I would say, judging from the developer, Windward is one of the flagship games that he promotes TNet with. I'd say that he's is possibly one of the friendliest developers out there, helpful even if I ask dumb questions that he could just do a one-liner "RTFM" (trust me, been there done that).
TNet possibly would suit the bill for MMOs, because you can use it to be Peer to Peer. For example, I'm using TNet in my shooter project for clients to be saying "Hey, I'm here, here and here" which the server is just going "Okay, passing the packet to the others" rather than have the server do a simulation and have the client be a dumb terminal (as in, it feeds the server's player entity the values and "shows" the end result). For attacking and other things like explosions, on the server I'm planning to keep a X number of timestamps where everyone was, so when the player shoots, it goes "Hey server, I'm timestamp blah, I think I hit someone, can you check". Server then rolls back the clock and says "Yep, hit confirmed" or "Nope, missed". Ultimately, the server is a client, but it's running the combat logic.
There's other third party solutions out there, like Photon and SmartFox, but they are expensive subscription based or user based and have limits on how many messages (packets?) can be passed through at any given second. TNet is just a base model - the internals of a car - and it's up to you to mold your system on top of it.
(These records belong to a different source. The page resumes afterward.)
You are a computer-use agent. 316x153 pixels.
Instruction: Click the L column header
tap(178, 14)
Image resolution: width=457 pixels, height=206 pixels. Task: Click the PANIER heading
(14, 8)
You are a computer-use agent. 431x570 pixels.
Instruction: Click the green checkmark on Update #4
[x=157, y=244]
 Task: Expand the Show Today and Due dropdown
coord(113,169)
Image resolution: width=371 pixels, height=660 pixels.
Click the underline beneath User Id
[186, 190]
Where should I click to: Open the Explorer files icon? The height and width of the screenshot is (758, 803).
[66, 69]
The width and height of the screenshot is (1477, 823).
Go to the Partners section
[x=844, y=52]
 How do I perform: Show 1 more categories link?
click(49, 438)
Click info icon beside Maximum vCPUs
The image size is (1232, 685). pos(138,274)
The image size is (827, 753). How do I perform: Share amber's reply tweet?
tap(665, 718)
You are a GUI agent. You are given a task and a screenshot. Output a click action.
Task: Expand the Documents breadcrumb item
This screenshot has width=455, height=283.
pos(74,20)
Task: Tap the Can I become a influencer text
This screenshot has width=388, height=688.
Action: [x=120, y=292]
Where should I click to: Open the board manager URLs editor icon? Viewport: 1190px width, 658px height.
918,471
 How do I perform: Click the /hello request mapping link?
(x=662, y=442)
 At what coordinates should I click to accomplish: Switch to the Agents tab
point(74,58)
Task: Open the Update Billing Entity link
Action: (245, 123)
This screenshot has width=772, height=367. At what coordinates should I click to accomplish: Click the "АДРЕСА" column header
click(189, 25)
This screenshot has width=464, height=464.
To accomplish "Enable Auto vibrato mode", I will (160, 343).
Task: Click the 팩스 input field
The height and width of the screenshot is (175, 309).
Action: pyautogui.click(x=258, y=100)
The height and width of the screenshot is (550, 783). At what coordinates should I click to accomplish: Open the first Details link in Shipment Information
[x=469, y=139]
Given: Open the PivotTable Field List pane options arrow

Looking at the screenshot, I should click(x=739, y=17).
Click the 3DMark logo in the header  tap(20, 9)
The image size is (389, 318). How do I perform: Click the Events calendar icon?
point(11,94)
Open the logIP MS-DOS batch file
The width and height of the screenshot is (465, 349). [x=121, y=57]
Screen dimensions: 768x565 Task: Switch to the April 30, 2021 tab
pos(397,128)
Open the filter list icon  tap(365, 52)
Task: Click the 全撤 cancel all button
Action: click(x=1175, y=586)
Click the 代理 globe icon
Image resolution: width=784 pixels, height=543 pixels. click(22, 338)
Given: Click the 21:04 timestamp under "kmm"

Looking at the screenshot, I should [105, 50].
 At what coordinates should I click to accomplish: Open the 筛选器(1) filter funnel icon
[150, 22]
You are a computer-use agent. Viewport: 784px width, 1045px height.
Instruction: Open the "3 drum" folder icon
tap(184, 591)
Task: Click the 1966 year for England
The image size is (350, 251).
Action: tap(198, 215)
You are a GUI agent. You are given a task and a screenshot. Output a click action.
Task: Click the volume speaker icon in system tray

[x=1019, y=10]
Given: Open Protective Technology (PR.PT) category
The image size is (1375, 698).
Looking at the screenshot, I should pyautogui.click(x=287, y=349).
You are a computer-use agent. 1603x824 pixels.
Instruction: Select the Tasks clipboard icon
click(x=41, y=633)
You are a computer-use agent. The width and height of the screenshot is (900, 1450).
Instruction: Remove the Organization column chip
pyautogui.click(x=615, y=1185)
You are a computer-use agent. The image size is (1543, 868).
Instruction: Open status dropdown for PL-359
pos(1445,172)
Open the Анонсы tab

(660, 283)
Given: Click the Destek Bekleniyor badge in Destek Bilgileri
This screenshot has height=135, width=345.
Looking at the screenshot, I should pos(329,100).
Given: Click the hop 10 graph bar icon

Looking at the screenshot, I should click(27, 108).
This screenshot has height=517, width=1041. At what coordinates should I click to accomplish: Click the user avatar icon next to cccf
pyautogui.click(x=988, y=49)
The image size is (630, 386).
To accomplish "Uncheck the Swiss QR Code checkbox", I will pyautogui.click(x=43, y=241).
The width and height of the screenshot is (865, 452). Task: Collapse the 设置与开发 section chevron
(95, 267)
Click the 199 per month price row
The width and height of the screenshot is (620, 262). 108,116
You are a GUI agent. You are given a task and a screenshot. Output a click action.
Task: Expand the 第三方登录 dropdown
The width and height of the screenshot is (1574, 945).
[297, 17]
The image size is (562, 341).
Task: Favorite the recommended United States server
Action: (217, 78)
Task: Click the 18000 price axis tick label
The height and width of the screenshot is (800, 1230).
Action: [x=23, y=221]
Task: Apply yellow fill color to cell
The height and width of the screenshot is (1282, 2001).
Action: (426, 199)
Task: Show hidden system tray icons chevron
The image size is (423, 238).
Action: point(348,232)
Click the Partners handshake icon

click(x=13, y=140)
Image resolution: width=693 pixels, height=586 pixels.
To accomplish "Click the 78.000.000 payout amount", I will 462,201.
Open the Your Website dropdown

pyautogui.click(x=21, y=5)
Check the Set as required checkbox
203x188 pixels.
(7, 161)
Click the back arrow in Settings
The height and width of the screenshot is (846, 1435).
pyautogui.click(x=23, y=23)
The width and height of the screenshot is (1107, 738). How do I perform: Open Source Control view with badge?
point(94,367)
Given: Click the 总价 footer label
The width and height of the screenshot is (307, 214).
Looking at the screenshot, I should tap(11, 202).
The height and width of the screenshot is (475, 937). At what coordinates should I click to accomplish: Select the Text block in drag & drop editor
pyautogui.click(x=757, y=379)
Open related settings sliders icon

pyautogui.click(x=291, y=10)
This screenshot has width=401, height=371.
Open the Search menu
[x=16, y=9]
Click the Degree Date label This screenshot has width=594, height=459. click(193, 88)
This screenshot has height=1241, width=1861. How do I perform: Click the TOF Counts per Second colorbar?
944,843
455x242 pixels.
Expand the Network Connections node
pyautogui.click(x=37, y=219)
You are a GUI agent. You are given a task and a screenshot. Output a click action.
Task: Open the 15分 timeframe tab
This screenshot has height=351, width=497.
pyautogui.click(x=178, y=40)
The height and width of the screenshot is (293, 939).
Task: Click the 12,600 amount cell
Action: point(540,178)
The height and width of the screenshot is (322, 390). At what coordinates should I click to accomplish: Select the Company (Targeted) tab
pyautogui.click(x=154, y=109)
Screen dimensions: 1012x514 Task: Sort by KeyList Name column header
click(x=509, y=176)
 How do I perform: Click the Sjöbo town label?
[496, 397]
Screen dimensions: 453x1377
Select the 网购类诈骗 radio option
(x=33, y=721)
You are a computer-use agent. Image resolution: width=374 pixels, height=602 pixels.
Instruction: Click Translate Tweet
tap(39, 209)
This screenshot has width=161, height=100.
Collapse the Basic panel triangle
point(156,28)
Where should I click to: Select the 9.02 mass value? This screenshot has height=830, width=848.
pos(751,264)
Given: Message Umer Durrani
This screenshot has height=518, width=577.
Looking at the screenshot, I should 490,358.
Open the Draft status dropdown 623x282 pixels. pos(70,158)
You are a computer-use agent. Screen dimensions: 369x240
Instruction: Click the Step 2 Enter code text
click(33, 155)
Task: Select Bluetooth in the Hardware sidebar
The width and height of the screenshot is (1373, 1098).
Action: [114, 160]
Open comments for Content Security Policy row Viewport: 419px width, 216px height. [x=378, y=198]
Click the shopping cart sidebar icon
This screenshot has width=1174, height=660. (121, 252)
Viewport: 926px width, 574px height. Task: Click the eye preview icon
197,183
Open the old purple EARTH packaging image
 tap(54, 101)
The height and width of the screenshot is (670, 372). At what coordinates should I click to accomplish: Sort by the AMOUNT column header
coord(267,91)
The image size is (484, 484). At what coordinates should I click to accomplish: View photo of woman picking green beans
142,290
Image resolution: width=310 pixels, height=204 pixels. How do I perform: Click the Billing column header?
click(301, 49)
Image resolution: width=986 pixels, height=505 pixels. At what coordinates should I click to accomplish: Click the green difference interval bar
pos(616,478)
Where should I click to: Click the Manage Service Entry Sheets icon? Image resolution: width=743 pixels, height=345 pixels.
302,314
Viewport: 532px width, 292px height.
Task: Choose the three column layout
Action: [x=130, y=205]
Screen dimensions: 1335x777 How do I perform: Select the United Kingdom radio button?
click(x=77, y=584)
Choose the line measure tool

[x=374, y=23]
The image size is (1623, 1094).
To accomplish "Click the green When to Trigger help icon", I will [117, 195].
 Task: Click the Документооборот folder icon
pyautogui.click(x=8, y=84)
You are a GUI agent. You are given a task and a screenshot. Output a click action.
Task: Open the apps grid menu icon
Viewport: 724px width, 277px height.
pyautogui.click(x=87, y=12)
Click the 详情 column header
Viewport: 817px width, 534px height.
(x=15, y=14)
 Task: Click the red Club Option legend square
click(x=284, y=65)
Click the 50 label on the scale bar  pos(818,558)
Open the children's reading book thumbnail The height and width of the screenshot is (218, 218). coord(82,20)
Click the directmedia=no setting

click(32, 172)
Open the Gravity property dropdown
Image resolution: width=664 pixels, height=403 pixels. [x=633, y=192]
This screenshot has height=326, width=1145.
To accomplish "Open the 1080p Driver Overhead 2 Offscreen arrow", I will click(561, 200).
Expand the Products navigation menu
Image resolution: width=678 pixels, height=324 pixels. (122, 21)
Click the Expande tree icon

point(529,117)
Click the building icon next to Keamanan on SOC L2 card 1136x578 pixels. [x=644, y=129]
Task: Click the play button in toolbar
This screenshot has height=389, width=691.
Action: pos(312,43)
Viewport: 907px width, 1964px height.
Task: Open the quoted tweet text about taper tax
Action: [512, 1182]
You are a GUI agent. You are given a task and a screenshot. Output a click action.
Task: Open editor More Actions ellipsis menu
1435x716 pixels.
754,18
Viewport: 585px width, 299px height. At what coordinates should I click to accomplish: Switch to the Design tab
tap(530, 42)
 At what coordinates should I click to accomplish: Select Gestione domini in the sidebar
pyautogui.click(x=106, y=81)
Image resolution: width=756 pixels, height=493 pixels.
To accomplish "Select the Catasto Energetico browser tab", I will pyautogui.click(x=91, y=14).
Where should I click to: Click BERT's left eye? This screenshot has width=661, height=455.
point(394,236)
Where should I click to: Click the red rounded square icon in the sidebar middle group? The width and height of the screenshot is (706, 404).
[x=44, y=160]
To lock down TNet, just change the protocol ID in the code to something else. That way people can't just pull up Unity and a copy of TNet, guess your master server IP and go from there. TNet will stop connections with an error if protocol IDs mismatch (the TNServer will throw a "X has failed the verification step" message in console). You may also consider adding your own code (maybe magic packet that you must send to say you're X game client?) to detect people trying to spoil the party and break things.